Simulation image of RNN neural network

model

Visualization after word embedding

image

Environment setup

  1. Install Python libraries: numpy,tensorflow,scikit-learn, regex .
  2. Dataset:

Steps to build a model in the project

  1. Preprocessing:

        - Perform data preprocessing steps, including sentence extraction, meaningful word matching, white space removal, punctuation removal, word dictionary   
         generation, and input sequence generation using the n-gram method.
    
  2. Word Embedding:

        -I use a word embedding layer to reduce the representation size of words.

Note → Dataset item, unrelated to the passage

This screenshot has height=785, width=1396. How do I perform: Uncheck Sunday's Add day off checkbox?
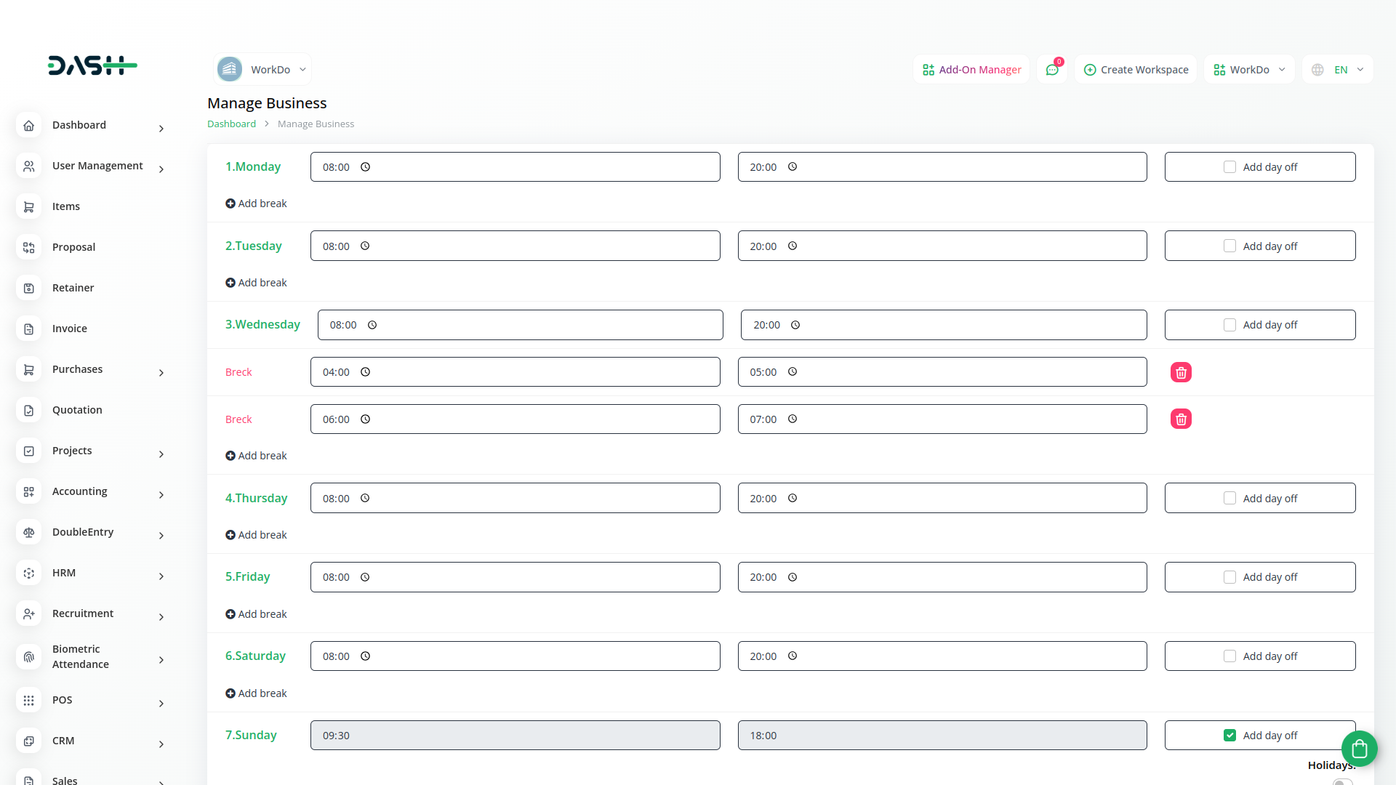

To improve computing and learning abilities.
    
        -I represent words in a multidimensional vector space to capture semantic relationships.
    
  3. Recurrent Neural Network (RNN):

        - I built a deep learning architecture, including embedding layers and SimpleRNN to train the model.
    
        - I used TensorFlow and Keras libraries to develop and evaluate the model
    
  4. Performance evaluation

        - Used metrics such as accuracy, precision, recall, and F1 score to evaluate the performance of RNN models on the test set.
    

Libraries and Technology

  • Programming language: Python
  • Main libraries: numpy, scikit-learn, tensorFlow, regex
  • Model: RNN

Oriented development

  • I will use a larger data set to build the model.
  • I will use other models such as LSTM and GRU to overcome the limitation of the RNN model that the derivative in the back propagation process is exploded or vanishing.
  • I will use the contextual word separation method for better performance

Conclusion

  • This project provides an overview of different NLP techniques and how to implement them for text processing and analysis. The models were trained and evaluated on real-world text data to ensure their effectiveness in handling natural language tasks.